Cette fois, elle acquiesça. Elle les guida dans le salon. Son visage était livide. Durant ces deux jours de bataille, elle n’avait pas pu s’empêcher d’imaginer Relmyer et Margont morts, l’un embroché dans une mêlée de hussards, l’autre criblé de balles. Son esprit s’était obstiné à envisager le pire comme pour s’y habituer déjà. Elle n’arrivait donc pas à profiter pleinement de leur présence, comme si elle avait encore de la peine à y croire.

De nombreuses feuilles couvraient une table. Certaines étaient des brouillons sur lesquels Luise avait retranscrit à la va-vite les comptes rendus des domestiques chargés de se renseigner. D’autres étaient plus lisibles. Luise avait recoupé les informations pour les synthétiser et les organiser. Elle avait composé l’arbre généalogique de Teyhern. De même, elle avait regroupé les connaissances de celui-ci sur un schéma. Elle avait si bien travaillé qu’il y avait beaucoup de noms. Mais on apercevait partout des points d’interrogation. Chaque liste était incomplète, on ignorait tout de certaines personnes... On avait l’impression d’examiner un édifice en construction. Relmyer, des papiers en éventail dans chaque main, voulait tout lire à la fois.

— Qui suspectes-tu en priorité ?

Luise lui prit une feuille, subterfuge qui lui permit d’effleurer les doigts de Relmyer.

— Je ne sais pas, Lukas...

Des noms étaient rayés, mais la plupart demeuraient un mystère ou une possibilité.

— « Connaissance », « cousin », « parent éloigné », « oncle », « connaissance liée au travail »... s’énervait Relmyer en jonglant maladroitement avec tous ces documents.

— Commençons par le commencement, suggéra Margont.
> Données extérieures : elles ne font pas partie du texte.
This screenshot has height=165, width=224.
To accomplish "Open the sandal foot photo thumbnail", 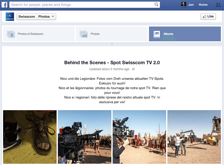I will [30, 137].
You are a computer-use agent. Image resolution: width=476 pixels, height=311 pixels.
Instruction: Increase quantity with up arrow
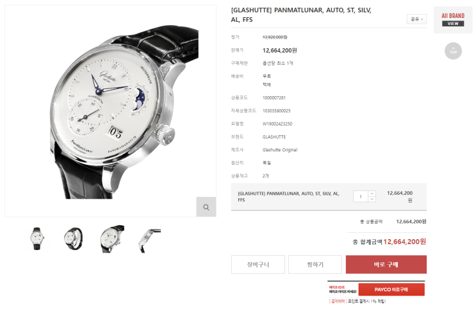pyautogui.click(x=372, y=194)
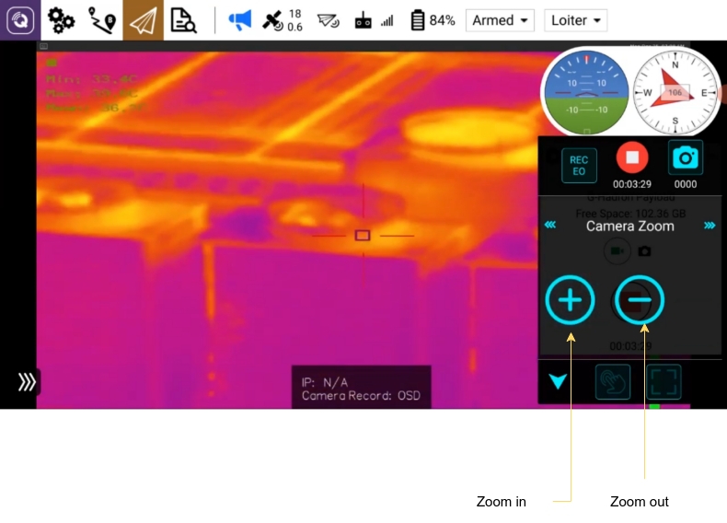The image size is (727, 523).
Task: Click the megaphone vehicle messages icon
Action: pyautogui.click(x=239, y=20)
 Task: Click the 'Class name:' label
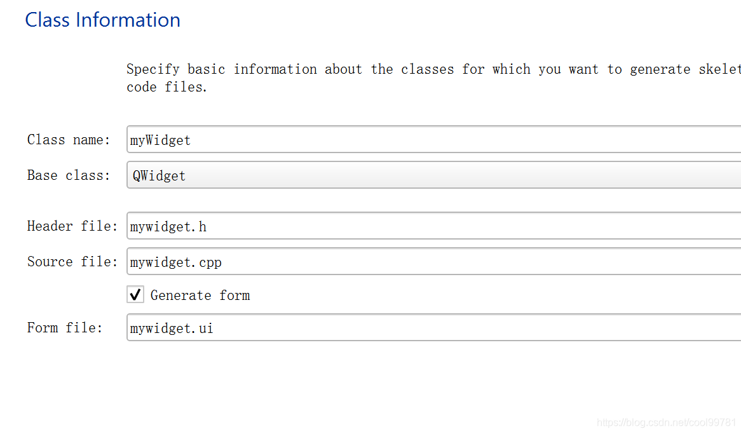tap(69, 140)
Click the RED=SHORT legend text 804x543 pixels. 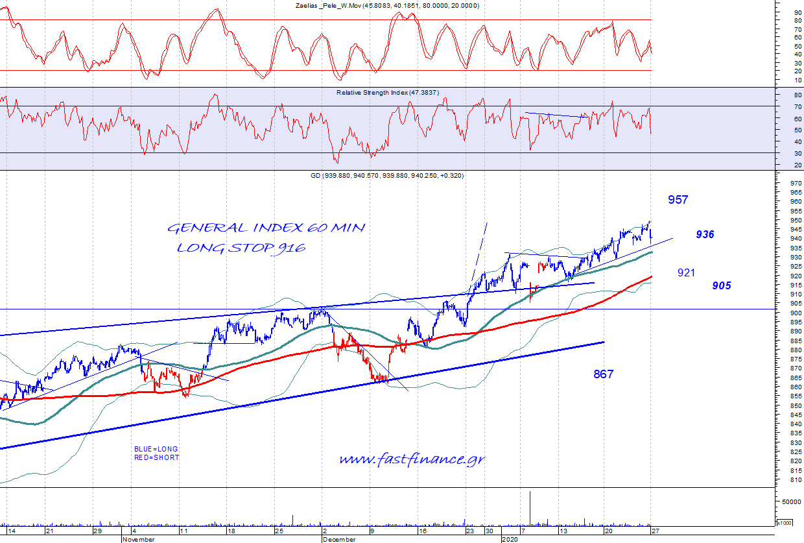pos(156,457)

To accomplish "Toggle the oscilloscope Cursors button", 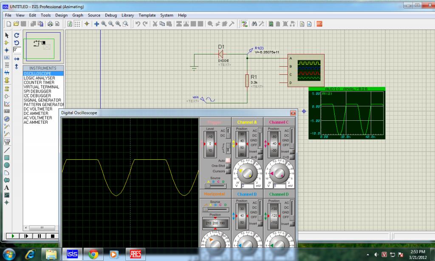I will pyautogui.click(x=228, y=171).
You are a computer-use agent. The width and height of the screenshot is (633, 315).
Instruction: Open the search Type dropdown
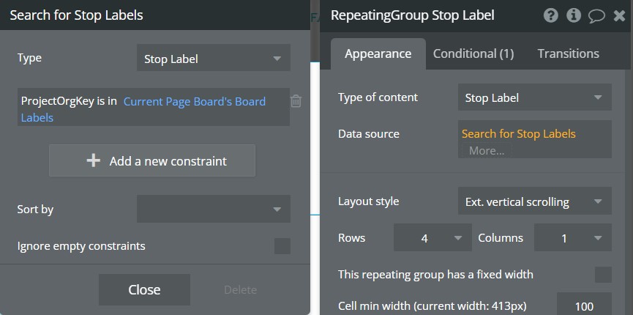coord(213,59)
Penchons-nous sur la vie de Teyhern.

Luise rassembla des feuilles.

— Il est né en 1773, à Vienne, dans une famille de la petite bourgeoisie. Il a toujours vécu ici ou dans les environs. Son père travaillait pour l’État, au ministère des Finances. Il était comptable, mais je n’en sais guère plus. Teyhern avait trois frères, Gregor, Florian et Bernhard.
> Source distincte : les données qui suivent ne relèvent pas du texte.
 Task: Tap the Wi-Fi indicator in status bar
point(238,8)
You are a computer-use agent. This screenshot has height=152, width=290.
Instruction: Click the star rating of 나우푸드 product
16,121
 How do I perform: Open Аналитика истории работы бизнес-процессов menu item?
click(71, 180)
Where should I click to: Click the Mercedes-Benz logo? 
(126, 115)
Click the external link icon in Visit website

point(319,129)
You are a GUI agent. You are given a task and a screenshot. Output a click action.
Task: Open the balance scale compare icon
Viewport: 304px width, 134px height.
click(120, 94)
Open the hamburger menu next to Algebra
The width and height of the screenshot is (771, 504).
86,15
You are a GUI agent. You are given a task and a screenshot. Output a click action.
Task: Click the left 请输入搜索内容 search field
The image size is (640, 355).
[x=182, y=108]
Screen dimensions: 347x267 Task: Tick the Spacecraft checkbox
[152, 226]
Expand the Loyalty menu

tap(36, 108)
Relmyer ne tenait pas en place. L’impatience jetait des pelletées de braise sur son esprit. Il anticipait en lisant les notes de Luise.

— On n’en sait pas plus sur eux ? Celui-ci, l’aîné, Gregor, sert dans l’armée de l’archiduc. Dans l’armée régulière ? Dans la Landwehr ? Dans les volontaires ?

— Je l’ignore...

— Tous ses frères sont suspects ! Or tu n’as pratiquement rien appris sur eux ! Les deux autres ne sont plus à Vienne, mais où sont-ils passés ? Et ses cousins ! Il en a huit en tout... Ou plus encore car peut-être en as-tu oublié !
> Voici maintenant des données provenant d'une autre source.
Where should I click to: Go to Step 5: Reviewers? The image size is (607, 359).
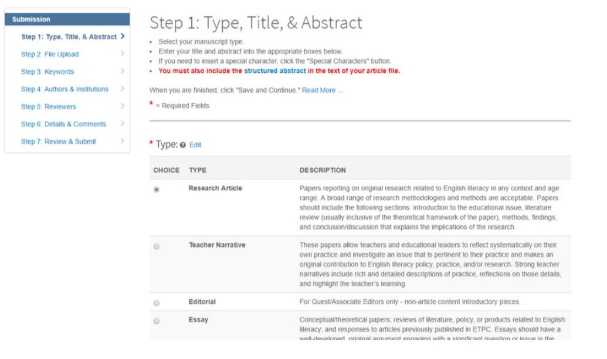(49, 107)
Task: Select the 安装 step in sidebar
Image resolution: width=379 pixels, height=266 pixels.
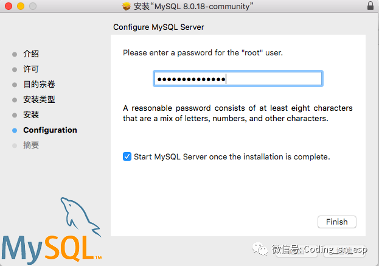Action: [31, 115]
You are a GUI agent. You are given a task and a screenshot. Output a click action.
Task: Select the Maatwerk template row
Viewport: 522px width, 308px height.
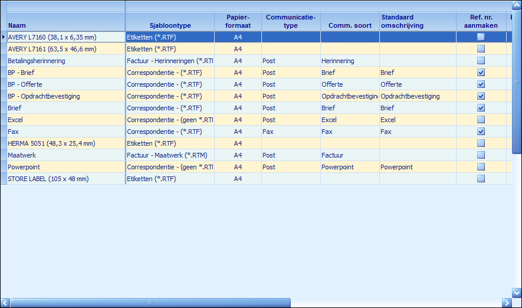tap(65, 155)
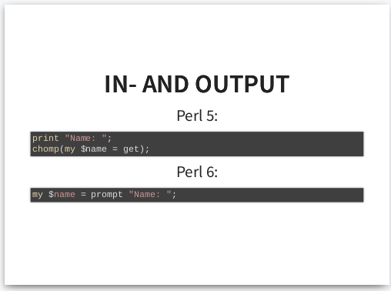Select the "Name: " string after prompt
Screen dimensions: 391x291
pyautogui.click(x=150, y=194)
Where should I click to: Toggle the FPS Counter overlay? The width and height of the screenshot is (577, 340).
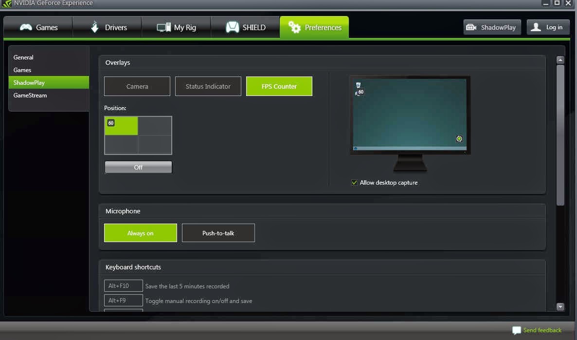pos(279,86)
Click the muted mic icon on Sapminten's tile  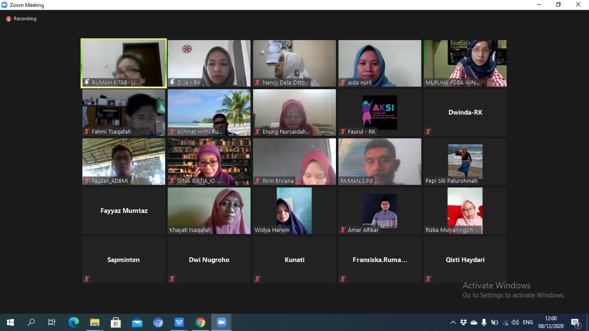pyautogui.click(x=87, y=279)

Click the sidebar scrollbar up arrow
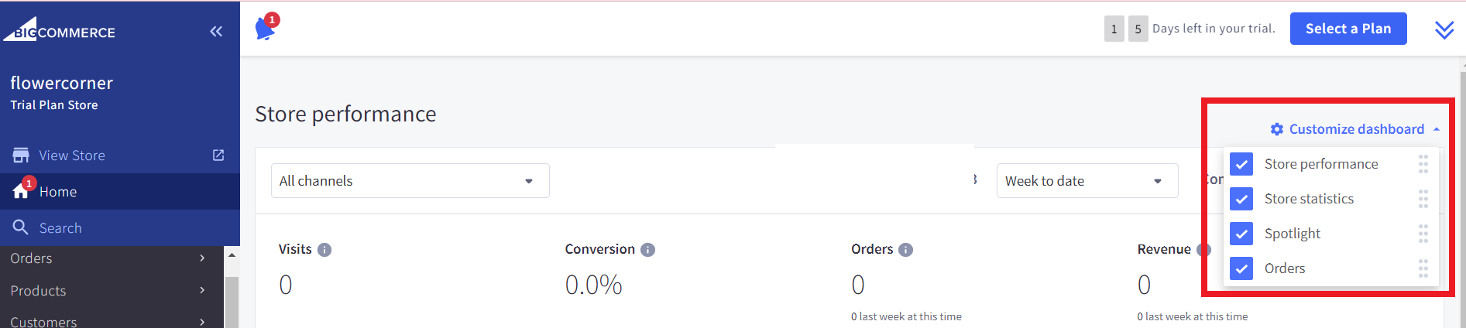(x=232, y=255)
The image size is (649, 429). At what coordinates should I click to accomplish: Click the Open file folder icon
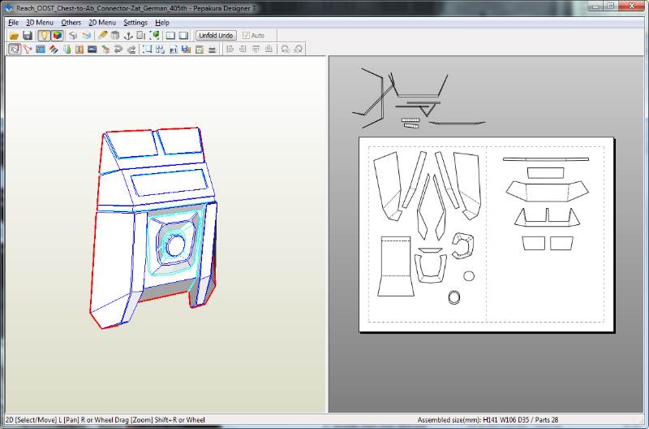pos(15,36)
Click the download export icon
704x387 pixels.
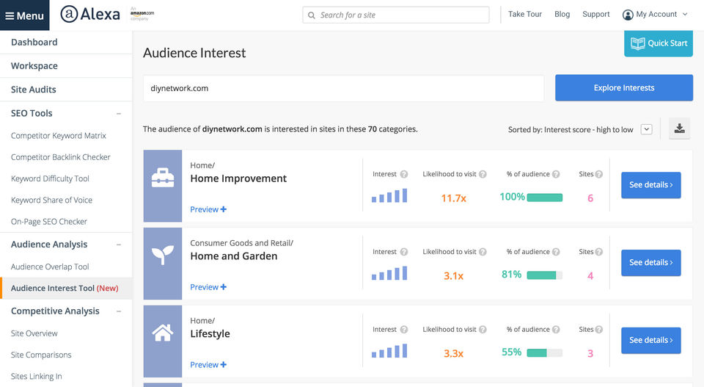(680, 129)
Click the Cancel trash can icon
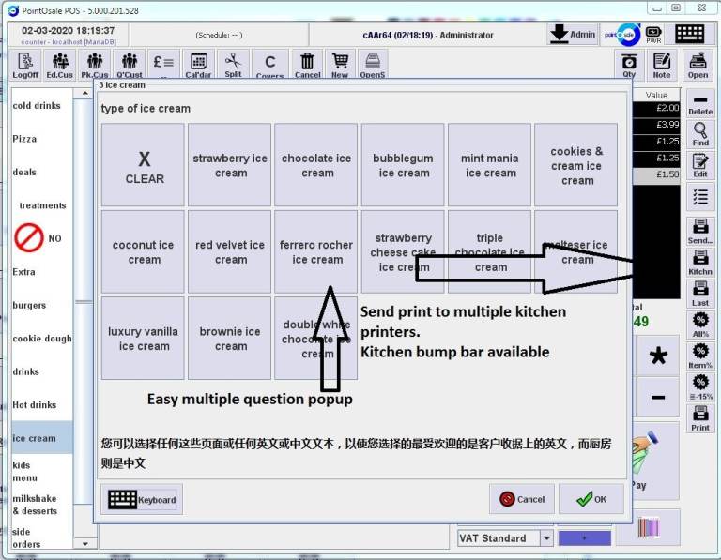This screenshot has width=721, height=560. pyautogui.click(x=307, y=65)
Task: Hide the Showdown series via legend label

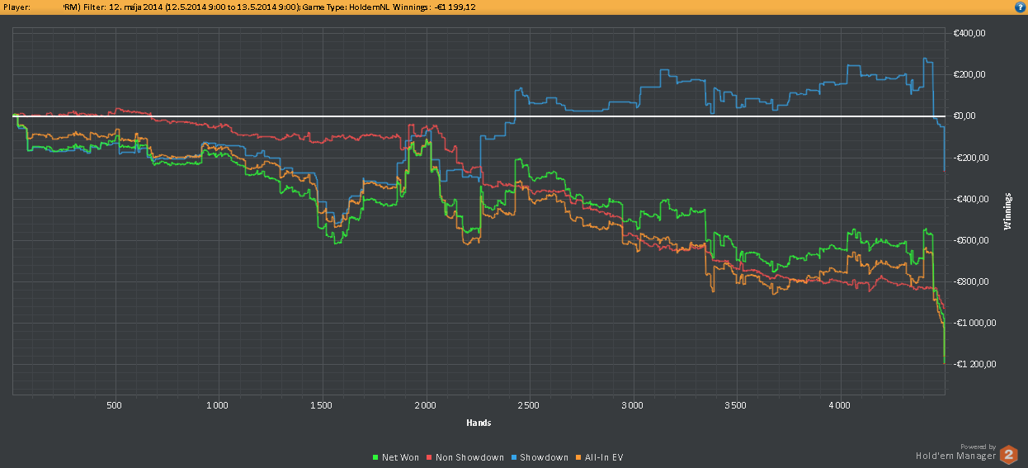Action: point(544,457)
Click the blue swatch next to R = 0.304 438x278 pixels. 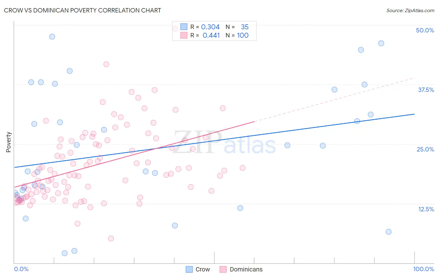point(184,27)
Les listes de noms et les traits qui les reliaient pour indiquer la nature de leur lien à Hermann Teyhern constituaient un labyrinthe dans lequel Relmyer s’épuisait à courir.

— Continuons sur Teyhern, insista Margont.

Les doigts de Luise tremblaient.

— Il ne s’est jamais marié, reprit-elle. Comme son père, il a travaillé durant plusieurs années en tant que comptable au ministère des Finances. Il avait un poste peu élevé. Là, un incident assez grave est survenu. En 1801, Teyhern a été accusé de manipuler des comptes et de détourner de l’argent, de grosses sommes, l’équivalent de cinquante mille de vos francs.

— Cinquante mille francs ? Cinquante mille francs ? s’exclama Lefine, ébloui par ce chiffre.

— Exactement. Il y a même eu un procès. Mais Teyhern a été innocenté. Il a cependant préféré changer de poste et il est passé au ministère de la Guerre.